— Things to do —
1. Translate this sentence from the excerpt on women, success, and failure into Spanish: "They all have an appreciation of what both failure and success feel like."
2. Answer these questions from the excerpt on women, success, and failure, marking each answer with its letter:
(a) Which two ultramarathons has Karlien run twice?
(b) In which decade was the research mentioned in the excerpt conducted?
(c) In how many of the 50 states of the USA can a woman be charged for murder after an unexplained miscarriage or stillbirth?
3. Extend the excerpt on women, success, and failure by continuing it from its last sentence.
----- Source excerpt
Karlien is a successful multiple-global-business owner, currently the Director of Labourwise Human Resources in South Africa, and the mother of two wonderful children. Karlien has a BA, BA(Hons), and MBA (all Cum Laude, of course), has run the Comrades and Two Oceans Ultramarathons twice, has climbed Kilimanjaro, and does a lot of fundraising for charities in South Africa in her “spare” time.
These are all smart, successful women who know what it is to face significant challenges and fears and to pursue big goals. They all have an appreciation of what both failure and success feel like. They’re leaders and connectors who experience their own struggles as they try to make sense of both success and failure in their journeys. And they’re also actively supporting other women in their pursuits to overcome failures and create more success for themselves and their families … and to enjoy life while they do it.
They’re saying that their observations are that not much has changed since this research was conducted in the ’70s, and they’re probably spot-on. When you consider that, in spite of some significant shifts in gender equality, we still live in a world where in 38 out of 50 states of the USA a woman can be charged for murder after unexplained miscarriage or stillbirth, then it’s probably safe to assume that women are still being burdened with too much responsibility for failures and are not being given (or taking) enough credit for their incredible resourcefulness and many successes.
----------
----- Rows
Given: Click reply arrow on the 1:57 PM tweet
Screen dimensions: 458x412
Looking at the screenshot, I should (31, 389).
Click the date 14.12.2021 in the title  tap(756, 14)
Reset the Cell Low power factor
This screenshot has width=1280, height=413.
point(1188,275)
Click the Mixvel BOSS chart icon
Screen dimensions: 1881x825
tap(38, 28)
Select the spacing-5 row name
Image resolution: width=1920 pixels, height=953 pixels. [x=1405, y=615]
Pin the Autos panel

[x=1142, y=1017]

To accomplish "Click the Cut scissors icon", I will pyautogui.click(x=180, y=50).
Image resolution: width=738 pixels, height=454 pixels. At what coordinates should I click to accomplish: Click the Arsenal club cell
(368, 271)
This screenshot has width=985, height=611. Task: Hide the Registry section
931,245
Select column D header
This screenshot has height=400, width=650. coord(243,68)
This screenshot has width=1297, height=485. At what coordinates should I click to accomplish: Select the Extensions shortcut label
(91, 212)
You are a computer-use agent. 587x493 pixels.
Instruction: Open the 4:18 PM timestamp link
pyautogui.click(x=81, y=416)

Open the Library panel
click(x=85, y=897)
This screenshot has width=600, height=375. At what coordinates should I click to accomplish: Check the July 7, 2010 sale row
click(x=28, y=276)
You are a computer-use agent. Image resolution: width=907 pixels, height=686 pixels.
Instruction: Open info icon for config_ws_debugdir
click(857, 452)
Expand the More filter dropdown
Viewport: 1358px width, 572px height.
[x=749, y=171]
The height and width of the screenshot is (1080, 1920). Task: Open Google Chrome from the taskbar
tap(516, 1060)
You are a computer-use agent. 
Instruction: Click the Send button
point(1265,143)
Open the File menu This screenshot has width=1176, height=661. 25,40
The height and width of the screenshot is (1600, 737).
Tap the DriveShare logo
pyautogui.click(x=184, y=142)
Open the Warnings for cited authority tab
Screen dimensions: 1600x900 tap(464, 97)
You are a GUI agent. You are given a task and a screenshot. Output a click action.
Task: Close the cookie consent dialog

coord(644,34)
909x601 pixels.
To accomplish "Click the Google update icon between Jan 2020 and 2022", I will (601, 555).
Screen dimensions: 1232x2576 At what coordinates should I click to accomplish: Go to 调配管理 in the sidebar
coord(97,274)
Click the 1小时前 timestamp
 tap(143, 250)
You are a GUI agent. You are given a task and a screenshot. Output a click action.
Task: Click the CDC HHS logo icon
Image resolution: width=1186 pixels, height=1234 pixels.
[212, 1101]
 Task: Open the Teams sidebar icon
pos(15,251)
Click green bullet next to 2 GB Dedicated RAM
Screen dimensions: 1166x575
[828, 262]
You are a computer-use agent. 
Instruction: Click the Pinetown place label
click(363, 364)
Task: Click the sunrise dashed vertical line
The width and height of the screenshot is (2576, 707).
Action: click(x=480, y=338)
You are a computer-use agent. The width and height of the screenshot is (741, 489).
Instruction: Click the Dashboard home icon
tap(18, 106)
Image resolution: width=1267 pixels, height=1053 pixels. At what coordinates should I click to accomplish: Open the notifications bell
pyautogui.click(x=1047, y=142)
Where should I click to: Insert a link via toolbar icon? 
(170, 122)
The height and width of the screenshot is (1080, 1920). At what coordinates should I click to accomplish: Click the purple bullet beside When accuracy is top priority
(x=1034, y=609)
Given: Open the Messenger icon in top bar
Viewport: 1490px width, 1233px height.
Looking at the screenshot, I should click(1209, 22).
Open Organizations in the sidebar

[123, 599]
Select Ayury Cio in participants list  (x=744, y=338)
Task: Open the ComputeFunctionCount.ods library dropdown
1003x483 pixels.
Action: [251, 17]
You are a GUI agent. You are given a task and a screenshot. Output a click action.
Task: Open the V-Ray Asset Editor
----------
— Answers for the tasks —
1. Todas ellas comprenden lo que se siente tanto con el fracaso como con el éxito.

2.
(a) The Comrades and Two Oceans Ultramarathons
(b) The '70s
(c) 38

3.
Are you in the habit of accepting too much responsibility for failures and too little credit for your successes?
What’s the impact when you do that? How does it affect your ability to be resilient and to rebound from failures? What happens to your stress levels and your ability to enjoy your challenging pursuits while you work at them? How does it affect your ability to market your business (especially if you’re in a service business) and the amount of recognition, reward, and influence that you’ve been able to garner in your work?
What if you were to practice looking for the internal, enduring personality traits and skills that have contributed to your successes and to begin explaining failures as “bad luck” or the result of fleeting external circumstances? How different would you feel about your business successes and failures then? And how much more confident, productive, and impactful could you be? What would that be like?
Cath, this is so spot on.
And woah, I suck at livefyre commenting. 😉 But yeah…I totally do that. And not just to other people, but to myself. This past couple of months, I’ve been keeping an accomplishments journal, and it has changed the way I see myself and my capabilities. Instead of always being irritated with myself for failing to check off every last one of my tasks for the day, I am astonished at my tenacity when I look at what I’ve achieved, even in just one day.
I’m interested in other ways to change my mindset…I feel like it’s the final frontier for me to be able to see my vision scale.
Cath, I am both comforted by knowing that it’s not just me, and sad that so much of the magnificent potential of women to connect and heal our world is held back by this…thing. Is it self-esteem? If so, how can so many women suffer from it? Gender-based brain wiring?
And Sarah, I love the idea of an accomplishments journal! Thank you for this 🙂
I live in a house with 4 very talented women. They are all musicians. They give many great performances, but they never admit they are any good. It’s because of an easy crowd, or because it was an easy play or …
I’m the only male in the house, and when I did something good, I say it’s because I did A and B, and I handled C by doing D.
Thanks for pointing out the differences, It’ll make my life a lot easier, now that I understand how my roommates think.